Real ”shin splints” are mini stress fractures (splint-ers) within the tibia bone. With this condition pain is gradual in onset, getting worse with activity, and there is usually a history of an increase in training intensity. Pain may occur with walking, at rest, or even at night in bed. Treatment for this condition involves rest for about eight weeks from running to allow the little stress fractures to heal. You should be able to keep up fitness levels by cycling, swimming etc., as these exercises are low impact. You may need to look at lower limb biomechanics, running style, training practices etc. to prevent recurrence of the shin splints .
Chronic exertional compartment syndrome is defined as increased pressure within a closed fibro-osseous space(like the space the tibia and fibula), causing reduced blood flow and tissue perfusion(perfusion is the process of a body delivering blood to a capillary bed in its biological tissue), which subsequently leads to ischemic pain(pain due to restriction of blood supply, and thus oxygen and nutrients to tissue) and possible permanent damage to tissues of the compartment. The syndrome is frequently bilateral (both legs). Typical features of the condition are absence of pain at rest, with increasingly achy pain and a sensation of tightness in the shins upon exertion. Symptoms usually resolve or significantly dissipate within several minutes of resting. Anyone can develop the condition, but it is more common in athletes who participate in activities that involve repetitive impact, such as running. Sometimes Chronic exertional compartment syndrome may respond to deep tissue work and myofascial release of the structures involved. Changing your chosen activity to one involving less impact may also help. Surgery may be used as a last resort to relieve the pressure. It involves operating on the inelastic tissue encasing each muscle compartment (fascia). Methods include either cutting open the fascia of each affected compartment (fasciotomy) or actually removing part of the fascia (fasciectomy).
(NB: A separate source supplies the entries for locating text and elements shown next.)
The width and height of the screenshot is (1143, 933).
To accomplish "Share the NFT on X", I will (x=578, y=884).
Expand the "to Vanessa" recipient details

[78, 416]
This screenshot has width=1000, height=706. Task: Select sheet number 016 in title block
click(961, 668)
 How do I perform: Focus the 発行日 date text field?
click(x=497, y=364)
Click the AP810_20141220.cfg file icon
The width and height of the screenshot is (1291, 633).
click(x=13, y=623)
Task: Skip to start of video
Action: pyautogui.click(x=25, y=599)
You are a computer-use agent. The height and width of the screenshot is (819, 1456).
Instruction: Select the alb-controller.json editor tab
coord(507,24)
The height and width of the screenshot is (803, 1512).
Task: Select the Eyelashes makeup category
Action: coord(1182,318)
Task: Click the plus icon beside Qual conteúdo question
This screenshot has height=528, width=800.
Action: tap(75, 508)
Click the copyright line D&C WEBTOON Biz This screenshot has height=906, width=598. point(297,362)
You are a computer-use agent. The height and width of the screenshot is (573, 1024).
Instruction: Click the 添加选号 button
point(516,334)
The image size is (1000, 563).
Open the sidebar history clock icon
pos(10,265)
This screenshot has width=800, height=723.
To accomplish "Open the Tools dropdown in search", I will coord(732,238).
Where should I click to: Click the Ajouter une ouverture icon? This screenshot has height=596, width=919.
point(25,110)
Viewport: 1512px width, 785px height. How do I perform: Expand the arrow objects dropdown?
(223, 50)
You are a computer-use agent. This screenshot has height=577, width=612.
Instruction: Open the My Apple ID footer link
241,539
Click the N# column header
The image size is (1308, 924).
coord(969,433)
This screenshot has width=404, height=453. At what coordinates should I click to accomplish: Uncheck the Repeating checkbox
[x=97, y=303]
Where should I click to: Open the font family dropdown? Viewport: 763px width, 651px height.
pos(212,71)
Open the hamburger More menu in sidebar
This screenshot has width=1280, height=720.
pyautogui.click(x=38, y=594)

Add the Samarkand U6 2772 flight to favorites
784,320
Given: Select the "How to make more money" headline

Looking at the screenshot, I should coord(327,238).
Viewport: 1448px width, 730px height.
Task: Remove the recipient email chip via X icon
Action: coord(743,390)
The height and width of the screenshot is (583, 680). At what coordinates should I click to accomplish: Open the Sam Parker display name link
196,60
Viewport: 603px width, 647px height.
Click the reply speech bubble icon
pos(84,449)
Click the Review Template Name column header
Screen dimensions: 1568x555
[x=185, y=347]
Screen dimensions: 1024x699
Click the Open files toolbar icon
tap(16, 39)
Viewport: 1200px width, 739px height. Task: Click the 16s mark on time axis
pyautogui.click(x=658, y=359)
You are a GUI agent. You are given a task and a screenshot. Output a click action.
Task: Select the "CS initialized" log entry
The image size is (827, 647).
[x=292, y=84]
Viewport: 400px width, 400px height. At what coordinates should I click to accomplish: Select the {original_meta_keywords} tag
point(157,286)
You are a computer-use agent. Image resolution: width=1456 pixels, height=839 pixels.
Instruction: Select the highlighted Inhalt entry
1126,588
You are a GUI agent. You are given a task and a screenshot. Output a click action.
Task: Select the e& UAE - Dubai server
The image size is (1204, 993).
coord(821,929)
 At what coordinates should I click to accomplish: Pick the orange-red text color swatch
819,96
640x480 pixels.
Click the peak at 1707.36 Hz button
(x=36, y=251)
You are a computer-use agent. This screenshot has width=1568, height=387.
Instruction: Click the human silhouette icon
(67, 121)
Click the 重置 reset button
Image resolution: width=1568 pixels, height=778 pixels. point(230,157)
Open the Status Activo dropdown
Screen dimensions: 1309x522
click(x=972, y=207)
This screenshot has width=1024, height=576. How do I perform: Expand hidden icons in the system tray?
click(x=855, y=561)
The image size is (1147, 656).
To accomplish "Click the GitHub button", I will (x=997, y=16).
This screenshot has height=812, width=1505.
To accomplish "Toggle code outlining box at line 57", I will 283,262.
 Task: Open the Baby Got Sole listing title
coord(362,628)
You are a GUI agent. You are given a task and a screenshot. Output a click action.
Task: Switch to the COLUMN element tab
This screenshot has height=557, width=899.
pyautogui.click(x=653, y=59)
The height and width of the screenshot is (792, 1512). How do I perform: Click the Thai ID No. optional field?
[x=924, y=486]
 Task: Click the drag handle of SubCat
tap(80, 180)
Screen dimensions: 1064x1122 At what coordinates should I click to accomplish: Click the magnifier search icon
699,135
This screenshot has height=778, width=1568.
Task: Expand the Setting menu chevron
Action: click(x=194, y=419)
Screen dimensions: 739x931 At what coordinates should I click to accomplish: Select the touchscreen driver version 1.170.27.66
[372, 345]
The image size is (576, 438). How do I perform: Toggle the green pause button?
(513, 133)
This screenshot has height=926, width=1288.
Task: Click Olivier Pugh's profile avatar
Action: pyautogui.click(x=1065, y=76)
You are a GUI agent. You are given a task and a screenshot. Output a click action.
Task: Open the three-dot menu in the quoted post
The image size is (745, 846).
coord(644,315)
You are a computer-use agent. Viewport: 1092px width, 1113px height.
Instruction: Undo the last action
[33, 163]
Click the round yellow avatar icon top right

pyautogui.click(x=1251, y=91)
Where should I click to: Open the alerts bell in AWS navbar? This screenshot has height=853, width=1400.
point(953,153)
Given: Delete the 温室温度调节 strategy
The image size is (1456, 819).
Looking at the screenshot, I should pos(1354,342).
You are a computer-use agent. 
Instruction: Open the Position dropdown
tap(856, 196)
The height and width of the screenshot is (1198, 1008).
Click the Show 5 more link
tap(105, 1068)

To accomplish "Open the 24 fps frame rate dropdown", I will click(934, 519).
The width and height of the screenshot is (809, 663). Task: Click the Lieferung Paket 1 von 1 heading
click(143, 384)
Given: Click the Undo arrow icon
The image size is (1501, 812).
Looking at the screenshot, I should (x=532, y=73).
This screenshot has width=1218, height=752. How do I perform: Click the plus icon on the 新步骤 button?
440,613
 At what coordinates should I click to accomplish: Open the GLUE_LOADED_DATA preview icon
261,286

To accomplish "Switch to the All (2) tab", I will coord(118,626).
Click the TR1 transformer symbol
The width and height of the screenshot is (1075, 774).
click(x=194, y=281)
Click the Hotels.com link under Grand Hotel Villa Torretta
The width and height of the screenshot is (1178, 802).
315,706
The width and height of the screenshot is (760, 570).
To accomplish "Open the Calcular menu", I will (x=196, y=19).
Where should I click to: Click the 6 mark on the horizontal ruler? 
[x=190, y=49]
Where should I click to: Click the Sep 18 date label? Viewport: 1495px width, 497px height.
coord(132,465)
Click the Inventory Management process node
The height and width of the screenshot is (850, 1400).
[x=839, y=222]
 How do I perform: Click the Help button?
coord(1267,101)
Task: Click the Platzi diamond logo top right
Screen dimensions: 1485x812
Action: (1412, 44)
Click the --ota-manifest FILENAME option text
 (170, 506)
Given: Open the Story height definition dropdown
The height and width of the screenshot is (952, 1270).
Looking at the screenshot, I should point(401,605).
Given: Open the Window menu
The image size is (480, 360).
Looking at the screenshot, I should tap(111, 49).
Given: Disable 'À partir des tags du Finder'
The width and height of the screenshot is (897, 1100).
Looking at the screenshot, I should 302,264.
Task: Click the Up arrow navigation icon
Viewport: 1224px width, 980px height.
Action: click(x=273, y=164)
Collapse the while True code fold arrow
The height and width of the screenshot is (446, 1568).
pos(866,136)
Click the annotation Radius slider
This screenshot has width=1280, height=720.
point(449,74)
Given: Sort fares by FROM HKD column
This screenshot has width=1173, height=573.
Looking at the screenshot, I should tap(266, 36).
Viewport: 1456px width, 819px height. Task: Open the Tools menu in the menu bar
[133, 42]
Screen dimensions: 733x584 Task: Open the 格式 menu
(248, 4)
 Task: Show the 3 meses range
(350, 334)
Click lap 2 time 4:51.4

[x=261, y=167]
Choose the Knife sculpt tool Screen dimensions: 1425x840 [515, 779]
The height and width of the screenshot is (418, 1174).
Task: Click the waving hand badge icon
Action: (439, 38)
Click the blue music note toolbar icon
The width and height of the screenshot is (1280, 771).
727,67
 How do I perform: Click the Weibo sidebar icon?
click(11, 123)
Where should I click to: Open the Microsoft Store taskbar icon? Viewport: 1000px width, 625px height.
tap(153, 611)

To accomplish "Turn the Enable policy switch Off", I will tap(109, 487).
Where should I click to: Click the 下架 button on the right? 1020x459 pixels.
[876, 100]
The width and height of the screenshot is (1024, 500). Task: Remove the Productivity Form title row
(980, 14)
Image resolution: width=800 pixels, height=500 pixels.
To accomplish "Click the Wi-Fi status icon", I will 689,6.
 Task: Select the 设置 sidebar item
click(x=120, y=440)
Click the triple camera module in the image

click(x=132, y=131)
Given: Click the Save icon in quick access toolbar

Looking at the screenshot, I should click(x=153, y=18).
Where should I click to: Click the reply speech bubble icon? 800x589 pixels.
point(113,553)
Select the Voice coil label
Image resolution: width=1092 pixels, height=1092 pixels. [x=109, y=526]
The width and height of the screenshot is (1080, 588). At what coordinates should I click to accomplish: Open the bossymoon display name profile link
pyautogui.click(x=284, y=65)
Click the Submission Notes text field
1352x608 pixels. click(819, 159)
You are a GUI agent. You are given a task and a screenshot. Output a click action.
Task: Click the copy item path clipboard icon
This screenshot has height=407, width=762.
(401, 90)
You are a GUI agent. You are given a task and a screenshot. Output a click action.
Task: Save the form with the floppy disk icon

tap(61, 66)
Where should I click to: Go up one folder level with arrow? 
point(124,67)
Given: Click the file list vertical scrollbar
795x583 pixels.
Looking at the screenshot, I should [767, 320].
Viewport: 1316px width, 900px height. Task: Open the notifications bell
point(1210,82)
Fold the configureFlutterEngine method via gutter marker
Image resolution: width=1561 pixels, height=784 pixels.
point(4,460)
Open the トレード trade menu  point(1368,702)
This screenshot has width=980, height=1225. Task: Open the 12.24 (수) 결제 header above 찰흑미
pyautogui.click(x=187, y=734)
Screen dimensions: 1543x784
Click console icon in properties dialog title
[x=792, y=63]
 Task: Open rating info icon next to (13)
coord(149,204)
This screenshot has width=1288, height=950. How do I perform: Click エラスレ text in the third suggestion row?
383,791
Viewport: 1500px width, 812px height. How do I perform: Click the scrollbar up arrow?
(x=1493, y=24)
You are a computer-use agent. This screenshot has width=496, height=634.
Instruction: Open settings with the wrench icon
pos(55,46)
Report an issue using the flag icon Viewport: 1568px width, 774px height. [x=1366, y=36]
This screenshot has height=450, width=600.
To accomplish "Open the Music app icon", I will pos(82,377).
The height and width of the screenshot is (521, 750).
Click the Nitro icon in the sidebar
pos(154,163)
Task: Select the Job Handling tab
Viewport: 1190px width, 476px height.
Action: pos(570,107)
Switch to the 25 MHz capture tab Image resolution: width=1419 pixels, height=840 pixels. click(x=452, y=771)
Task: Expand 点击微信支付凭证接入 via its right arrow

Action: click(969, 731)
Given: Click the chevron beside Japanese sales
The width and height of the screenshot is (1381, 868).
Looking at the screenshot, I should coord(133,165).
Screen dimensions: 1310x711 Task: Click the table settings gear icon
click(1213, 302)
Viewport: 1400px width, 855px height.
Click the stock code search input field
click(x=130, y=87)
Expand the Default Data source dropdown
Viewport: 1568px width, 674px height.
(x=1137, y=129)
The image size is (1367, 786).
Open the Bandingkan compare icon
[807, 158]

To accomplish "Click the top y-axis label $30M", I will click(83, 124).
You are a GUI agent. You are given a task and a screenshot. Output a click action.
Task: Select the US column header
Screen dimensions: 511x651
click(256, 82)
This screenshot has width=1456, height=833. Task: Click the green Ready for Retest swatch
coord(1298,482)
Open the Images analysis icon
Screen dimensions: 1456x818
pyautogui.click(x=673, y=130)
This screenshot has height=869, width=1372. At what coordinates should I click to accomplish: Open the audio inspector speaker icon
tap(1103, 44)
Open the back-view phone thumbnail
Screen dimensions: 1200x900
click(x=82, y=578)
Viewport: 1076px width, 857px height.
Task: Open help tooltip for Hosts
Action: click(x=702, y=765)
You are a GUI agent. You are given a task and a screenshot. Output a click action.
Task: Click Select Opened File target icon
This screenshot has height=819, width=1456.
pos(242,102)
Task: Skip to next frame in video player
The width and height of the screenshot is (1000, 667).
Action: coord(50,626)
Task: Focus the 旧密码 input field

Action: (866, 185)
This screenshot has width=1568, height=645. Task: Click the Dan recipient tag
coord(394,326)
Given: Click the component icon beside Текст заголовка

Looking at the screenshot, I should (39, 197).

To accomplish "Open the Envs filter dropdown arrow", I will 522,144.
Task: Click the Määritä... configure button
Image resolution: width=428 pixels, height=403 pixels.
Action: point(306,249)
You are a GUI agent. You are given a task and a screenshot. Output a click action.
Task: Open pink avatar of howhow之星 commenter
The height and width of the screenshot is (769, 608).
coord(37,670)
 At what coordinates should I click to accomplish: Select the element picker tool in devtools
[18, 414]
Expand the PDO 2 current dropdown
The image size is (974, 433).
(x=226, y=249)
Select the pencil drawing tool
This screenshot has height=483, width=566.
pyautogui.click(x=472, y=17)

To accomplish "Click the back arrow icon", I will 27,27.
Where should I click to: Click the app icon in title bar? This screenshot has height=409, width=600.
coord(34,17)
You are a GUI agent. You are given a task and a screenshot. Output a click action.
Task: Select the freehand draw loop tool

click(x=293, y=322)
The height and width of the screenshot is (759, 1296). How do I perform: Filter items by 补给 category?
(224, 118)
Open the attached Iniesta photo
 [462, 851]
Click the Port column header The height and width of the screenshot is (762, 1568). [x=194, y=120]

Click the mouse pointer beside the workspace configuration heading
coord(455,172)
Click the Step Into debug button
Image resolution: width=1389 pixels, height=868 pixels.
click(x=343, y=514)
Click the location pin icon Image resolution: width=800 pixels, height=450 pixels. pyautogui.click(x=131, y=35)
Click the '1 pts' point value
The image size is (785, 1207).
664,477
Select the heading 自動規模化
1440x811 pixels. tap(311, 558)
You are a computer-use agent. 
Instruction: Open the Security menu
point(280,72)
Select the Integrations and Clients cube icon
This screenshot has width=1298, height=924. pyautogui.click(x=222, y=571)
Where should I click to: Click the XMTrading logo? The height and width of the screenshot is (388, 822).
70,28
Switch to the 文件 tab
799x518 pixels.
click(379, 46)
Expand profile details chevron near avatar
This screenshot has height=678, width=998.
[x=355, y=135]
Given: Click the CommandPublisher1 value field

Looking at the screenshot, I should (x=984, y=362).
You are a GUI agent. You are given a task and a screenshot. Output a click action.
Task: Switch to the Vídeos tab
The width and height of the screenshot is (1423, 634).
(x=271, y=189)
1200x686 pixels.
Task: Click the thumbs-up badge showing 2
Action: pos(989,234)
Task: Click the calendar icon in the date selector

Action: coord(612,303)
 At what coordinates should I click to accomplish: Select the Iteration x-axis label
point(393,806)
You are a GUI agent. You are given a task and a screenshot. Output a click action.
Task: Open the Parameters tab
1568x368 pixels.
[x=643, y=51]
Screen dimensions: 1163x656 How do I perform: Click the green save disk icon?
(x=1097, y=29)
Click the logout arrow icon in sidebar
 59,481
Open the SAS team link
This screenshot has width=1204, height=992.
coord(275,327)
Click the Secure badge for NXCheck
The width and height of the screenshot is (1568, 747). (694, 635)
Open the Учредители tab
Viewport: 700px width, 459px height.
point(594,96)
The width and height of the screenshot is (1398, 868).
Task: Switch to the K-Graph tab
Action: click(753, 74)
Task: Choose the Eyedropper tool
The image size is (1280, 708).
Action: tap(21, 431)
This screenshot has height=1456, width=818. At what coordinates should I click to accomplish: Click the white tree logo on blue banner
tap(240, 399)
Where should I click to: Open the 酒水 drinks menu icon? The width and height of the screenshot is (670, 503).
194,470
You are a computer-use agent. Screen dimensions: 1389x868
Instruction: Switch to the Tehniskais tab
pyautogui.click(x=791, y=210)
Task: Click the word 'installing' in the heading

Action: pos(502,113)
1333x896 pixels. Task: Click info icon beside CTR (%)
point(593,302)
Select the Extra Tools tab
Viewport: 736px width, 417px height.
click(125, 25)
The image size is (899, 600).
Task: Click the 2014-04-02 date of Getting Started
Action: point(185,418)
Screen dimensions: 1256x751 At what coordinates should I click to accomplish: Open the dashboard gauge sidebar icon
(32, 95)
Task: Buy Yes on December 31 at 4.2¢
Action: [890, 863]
Medial tibial stress syndrome is an inflammation of the muscles, tendons, and bone tissue around your tibia. A common cause of Medial Tibial Stress Syndrome is pes planus (flat feet) or over-pronation of the foot during running. This puts increased strain on the Tibialis Posterior and soleus muscles leading to chronic traction at their insertions onto the periosteum on the posterior inner border of the tibia, producing pain in this area. Mild swelling in the area may also occur. The pain may be sharp and razor-like or dull and throbbing, occurring both during and after exercise, and aggravated by touching the sore spot. Initial treatment involves rest, ice, analgesics. Again switching to low impact activities such as swimming or cycling can keep a sports person active during recovery. For treatment, the entire calf should be assessed. The use of myofascial release techniques along with proper hands-on deep tissue work concentrating on thickened muscle fibres of the soleus, flexor digitorum longus and tibialis posterior adjacent to their bony attachments can prove effective. Dry needling and electro-acupuncture can also benefit recovery. Arch supporting orthotic insoles designed to reduce impact forces, correct flat-footedness and overpronation during running can help prevent recurrence and facilitate recovery by offloading affected structures. For some more information click here.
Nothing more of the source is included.